**Défi 1**
Pour chacune des affirmations suivantes, indiquez par oui ou par non si elle concorde avec le texte cité, en reproduisant à l'identique les mots du texte qui permettent de trancher.
(a) Le premier récital de la soirée commence à 19h30.
(b) Michel Dalberto interprète des œuvres de Liszt.
(c) Philippe Cassard est le directeur artistique.

┌─ Texte cité

Mardi 6 août, sera, pour nous, le dernier de Fontdouce, qui continue avec les concerts de jazz. Deux récitals de piano encore ce soir : le premier, à 19h30, accueille le russe Yevgeny Sudbin, pour les derniers chefs d'oeuvre de Scarlattti, Mozart, Liszt, Debussy et Scriabine. On peut s'attendre à une belle prestation, Yevgeny étant un interprète dont on commence à faire grand cas, et dont le Daily Telegraph n'a pas hésité à dire qu'il "peut d'ores et déjà être considéré comme l'un des plus grands pianistes du XXIème siècle. Si cette prophétie s'accomplit, nous pourrons dire à nos petits enfants, qui n'en auront cure et trouveront qu'on radote ferme "je l'ai entendu ce jeune homme, il avait à peine 30 ans" !

A 21h30, Michel Dalberto jouera, quant à lui, les œuvres tardives de Schubert, et le concert se terminera par une fantaisie à quatre mains, Philippe Cassard, directeur artistique consciencieux et manifestement heureux d'être l'instigateur de ces moments d'exception, partageant le clavier avec cet artiste consacré et qui fait merveille dans la musique romantique.

└─
┌─ Matériel d'exercice

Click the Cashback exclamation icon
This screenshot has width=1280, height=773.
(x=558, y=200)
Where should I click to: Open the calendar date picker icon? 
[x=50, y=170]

└─
┌─ Matériel d'exercice

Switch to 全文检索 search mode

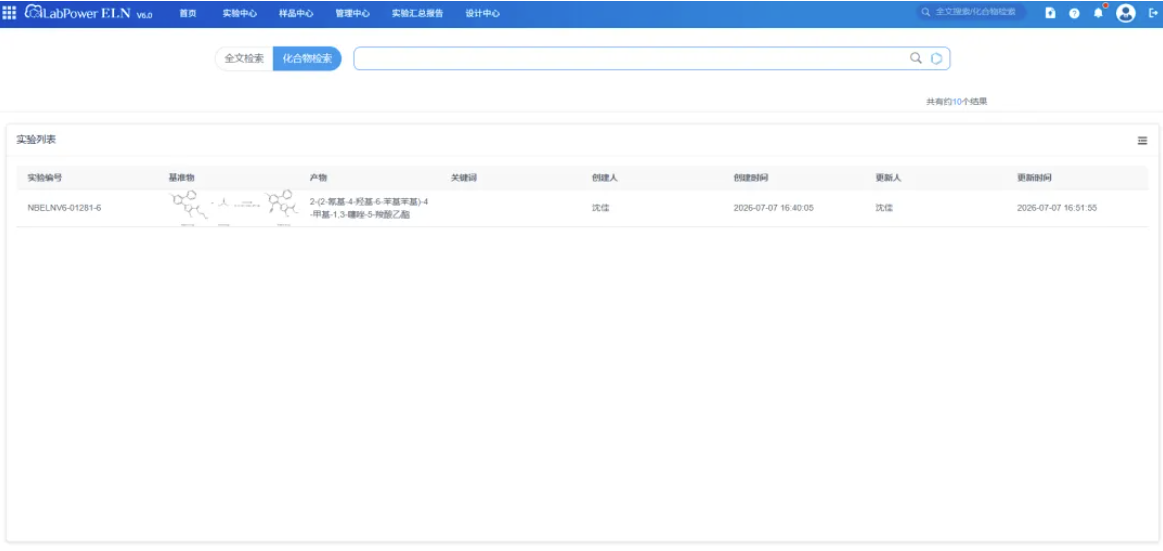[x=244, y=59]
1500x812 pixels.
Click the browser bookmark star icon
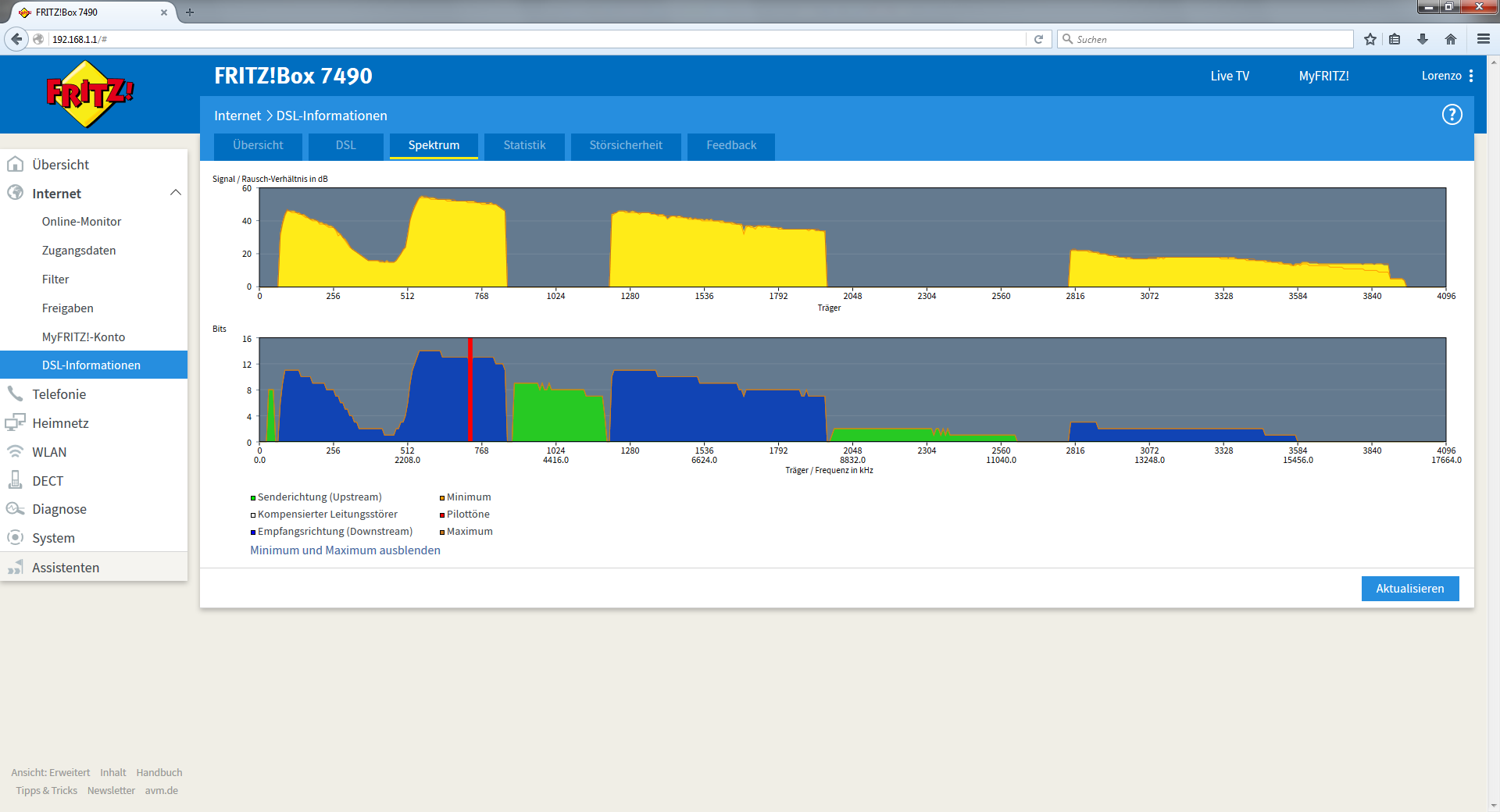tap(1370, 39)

└─

**Défi 2**
Disposez en tableau Markdown les lignes des enregistrements, de la ligne contenant « Click the Cashback exclamation icon » à la ligne contenant « [x=50, y=170] », ces deux lignes comprises, sans les lignes vides. Utilisez une colonne N° pour le numéro de ligne et une colonne Ligne pour son texte.

**Réponse complète 1**
(a) Oui : « le premier, à 19h30, accueille le russe Yevgeny Sudbin »
(b) Non : « Michel Dalberto jouera, quant à lui, les œuvres tardives de Schubert »
(c) Oui : « Philippe Cassard, directeur artistique consciencieux »

**Réponse complète 2**
| N° | Ligne |
|---|---|
| 1 | Click the Cashback exclamation icon |
| 2 | This screenshot has width=1280, height=773. |
| 3 | (x=558, y=200) |
| 4 | Where should I click to: Open the calendar date picker icon?  |
| 5 | [x=50, y=170] |